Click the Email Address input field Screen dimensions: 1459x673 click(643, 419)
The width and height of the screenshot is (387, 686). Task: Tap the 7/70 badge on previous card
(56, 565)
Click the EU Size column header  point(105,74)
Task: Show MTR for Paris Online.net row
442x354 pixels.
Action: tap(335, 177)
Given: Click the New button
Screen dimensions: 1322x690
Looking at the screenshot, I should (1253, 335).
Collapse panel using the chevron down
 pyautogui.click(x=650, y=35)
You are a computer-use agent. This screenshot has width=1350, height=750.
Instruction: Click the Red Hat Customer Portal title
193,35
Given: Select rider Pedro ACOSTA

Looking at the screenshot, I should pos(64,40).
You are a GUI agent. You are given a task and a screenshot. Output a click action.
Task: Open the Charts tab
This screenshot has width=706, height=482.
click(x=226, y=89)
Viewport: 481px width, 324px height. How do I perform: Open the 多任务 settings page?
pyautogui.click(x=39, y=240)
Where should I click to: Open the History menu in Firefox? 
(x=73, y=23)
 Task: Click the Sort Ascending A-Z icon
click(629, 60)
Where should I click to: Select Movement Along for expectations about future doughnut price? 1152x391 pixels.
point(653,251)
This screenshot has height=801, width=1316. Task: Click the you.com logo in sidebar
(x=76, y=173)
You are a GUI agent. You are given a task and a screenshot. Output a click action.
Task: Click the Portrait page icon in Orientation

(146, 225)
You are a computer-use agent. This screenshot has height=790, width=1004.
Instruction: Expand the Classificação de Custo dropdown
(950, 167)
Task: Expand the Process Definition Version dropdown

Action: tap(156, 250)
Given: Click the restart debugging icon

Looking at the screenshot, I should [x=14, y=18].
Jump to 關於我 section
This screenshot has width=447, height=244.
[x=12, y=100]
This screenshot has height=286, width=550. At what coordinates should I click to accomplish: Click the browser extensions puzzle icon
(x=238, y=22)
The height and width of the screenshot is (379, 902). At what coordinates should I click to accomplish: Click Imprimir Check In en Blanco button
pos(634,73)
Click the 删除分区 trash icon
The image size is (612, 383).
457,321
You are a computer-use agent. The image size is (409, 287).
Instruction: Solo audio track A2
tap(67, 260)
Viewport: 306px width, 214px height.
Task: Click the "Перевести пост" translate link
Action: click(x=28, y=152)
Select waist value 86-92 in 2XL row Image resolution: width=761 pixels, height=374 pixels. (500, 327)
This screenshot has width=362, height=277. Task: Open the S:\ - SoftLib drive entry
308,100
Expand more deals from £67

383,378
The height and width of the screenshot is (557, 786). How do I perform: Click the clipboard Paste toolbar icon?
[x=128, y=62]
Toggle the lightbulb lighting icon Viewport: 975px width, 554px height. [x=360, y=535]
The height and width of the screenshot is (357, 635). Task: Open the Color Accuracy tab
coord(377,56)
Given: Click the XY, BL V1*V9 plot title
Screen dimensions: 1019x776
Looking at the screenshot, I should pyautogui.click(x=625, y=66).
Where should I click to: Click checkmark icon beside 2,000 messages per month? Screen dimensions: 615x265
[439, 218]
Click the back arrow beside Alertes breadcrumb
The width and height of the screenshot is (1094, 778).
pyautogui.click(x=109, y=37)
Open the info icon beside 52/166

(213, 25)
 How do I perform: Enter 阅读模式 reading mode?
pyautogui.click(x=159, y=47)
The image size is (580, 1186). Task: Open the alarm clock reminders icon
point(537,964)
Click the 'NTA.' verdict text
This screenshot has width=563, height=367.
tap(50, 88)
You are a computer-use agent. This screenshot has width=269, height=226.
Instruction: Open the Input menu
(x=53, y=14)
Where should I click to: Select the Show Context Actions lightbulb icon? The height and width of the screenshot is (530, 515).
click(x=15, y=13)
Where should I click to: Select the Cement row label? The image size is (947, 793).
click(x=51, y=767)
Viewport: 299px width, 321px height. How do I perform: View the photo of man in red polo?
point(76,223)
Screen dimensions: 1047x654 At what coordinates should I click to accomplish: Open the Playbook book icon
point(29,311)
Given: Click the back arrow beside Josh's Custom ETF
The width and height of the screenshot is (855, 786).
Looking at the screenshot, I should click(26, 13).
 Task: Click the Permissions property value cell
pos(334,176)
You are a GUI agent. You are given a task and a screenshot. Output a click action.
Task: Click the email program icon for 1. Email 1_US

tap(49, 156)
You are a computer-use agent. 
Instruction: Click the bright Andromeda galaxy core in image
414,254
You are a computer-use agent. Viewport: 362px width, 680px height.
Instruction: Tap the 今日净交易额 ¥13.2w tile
=-=-=-=-=
Reproduce the entries above in full, exactly as they read.

● **Your solution**:
Click the Email Address input field Screen dimensions: 1459x673 click(643, 419)
The width and height of the screenshot is (387, 686). Task: Tap the 7/70 badge on previous card
(56, 565)
Click the EU Size column header  point(105,74)
Task: Show MTR for Paris Online.net row
442x354 pixels.
Action: tap(335, 177)
Given: Click the New button
Screen dimensions: 1322x690
Looking at the screenshot, I should (1253, 335).
Collapse panel using the chevron down
 pyautogui.click(x=650, y=35)
You are a computer-use agent. This screenshot has width=1350, height=750.
Instruction: Click the Red Hat Customer Portal title
193,35
Given: Select rider Pedro ACOSTA

Looking at the screenshot, I should pos(64,40).
You are a GUI agent. You are given a task and a screenshot. Output a click action.
Task: Open the Charts tab
This screenshot has width=706, height=482.
click(x=226, y=89)
Viewport: 481px width, 324px height. How do I perform: Open the 多任务 settings page?
pyautogui.click(x=39, y=240)
Where should I click to: Open the History menu in Firefox? 
(x=73, y=23)
 Task: Click the Sort Ascending A-Z icon
click(629, 60)
Where should I click to: Select Movement Along for expectations about future doughnut price? 1152x391 pixels.
point(653,251)
This screenshot has height=801, width=1316. Task: Click the you.com logo in sidebar
(x=76, y=173)
You are a GUI agent. You are given a task and a screenshot. Output a click action.
Task: Click the Portrait page icon in Orientation

(146, 225)
You are a computer-use agent. This screenshot has height=790, width=1004.
Instruction: Expand the Classificação de Custo dropdown
(950, 167)
Task: Expand the Process Definition Version dropdown

Action: tap(156, 250)
Given: Click the restart debugging icon

Looking at the screenshot, I should [x=14, y=18].
Jump to 關於我 section
This screenshot has width=447, height=244.
[x=12, y=100]
This screenshot has height=286, width=550. At what coordinates should I click to accomplish: Click the browser extensions puzzle icon
(x=238, y=22)
The height and width of the screenshot is (379, 902). At what coordinates should I click to accomplish: Click Imprimir Check In en Blanco button
pos(634,73)
Click the 删除分区 trash icon
The image size is (612, 383).
457,321
You are a computer-use agent. The image size is (409, 287).
Instruction: Solo audio track A2
tap(67, 260)
Viewport: 306px width, 214px height.
Task: Click the "Перевести пост" translate link
Action: click(x=28, y=152)
Select waist value 86-92 in 2XL row Image resolution: width=761 pixels, height=374 pixels. (500, 327)
This screenshot has width=362, height=277. Task: Open the S:\ - SoftLib drive entry
308,100
Expand more deals from £67

383,378
The height and width of the screenshot is (557, 786). How do I perform: Click the clipboard Paste toolbar icon?
[x=128, y=62]
Toggle the lightbulb lighting icon Viewport: 975px width, 554px height. [x=360, y=535]
The height and width of the screenshot is (357, 635). Task: Open the Color Accuracy tab
coord(377,56)
Given: Click the XY, BL V1*V9 plot title
Screen dimensions: 1019x776
Looking at the screenshot, I should pyautogui.click(x=625, y=66).
Where should I click to: Click checkmark icon beside 2,000 messages per month? Screen dimensions: 615x265
[439, 218]
Click the back arrow beside Alertes breadcrumb
The width and height of the screenshot is (1094, 778).
pyautogui.click(x=109, y=37)
Open the info icon beside 52/166

(213, 25)
 How do I perform: Enter 阅读模式 reading mode?
pyautogui.click(x=159, y=47)
The image size is (580, 1186). Task: Open the alarm clock reminders icon
point(537,964)
Click the 'NTA.' verdict text
This screenshot has width=563, height=367.
tap(50, 88)
You are a computer-use agent. This screenshot has width=269, height=226.
Instruction: Open the Input menu
(x=53, y=14)
Where should I click to: Select the Show Context Actions lightbulb icon? The height and width of the screenshot is (530, 515).
click(x=15, y=13)
Where should I click to: Select the Cement row label? The image size is (947, 793).
click(x=51, y=767)
Viewport: 299px width, 321px height. How do I perform: View the photo of man in red polo?
point(76,223)
Screen dimensions: 1047x654 At what coordinates should I click to accomplish: Open the Playbook book icon
point(29,311)
Given: Click the back arrow beside Josh's Custom ETF
The width and height of the screenshot is (855, 786).
Looking at the screenshot, I should click(26, 13).
 Task: Click the Permissions property value cell
pos(334,176)
You are a GUI agent. You are given a task and a screenshot. Output a click action.
Task: Click the email program icon for 1. Email 1_US

tap(49, 156)
You are a computer-use agent. 
Instruction: Click the bright Andromeda galaxy core in image
414,254
You are a computer-use agent. Viewport: 362px width, 680px height.
Instruction: Tap the 今日净交易额 ¥13.2w tile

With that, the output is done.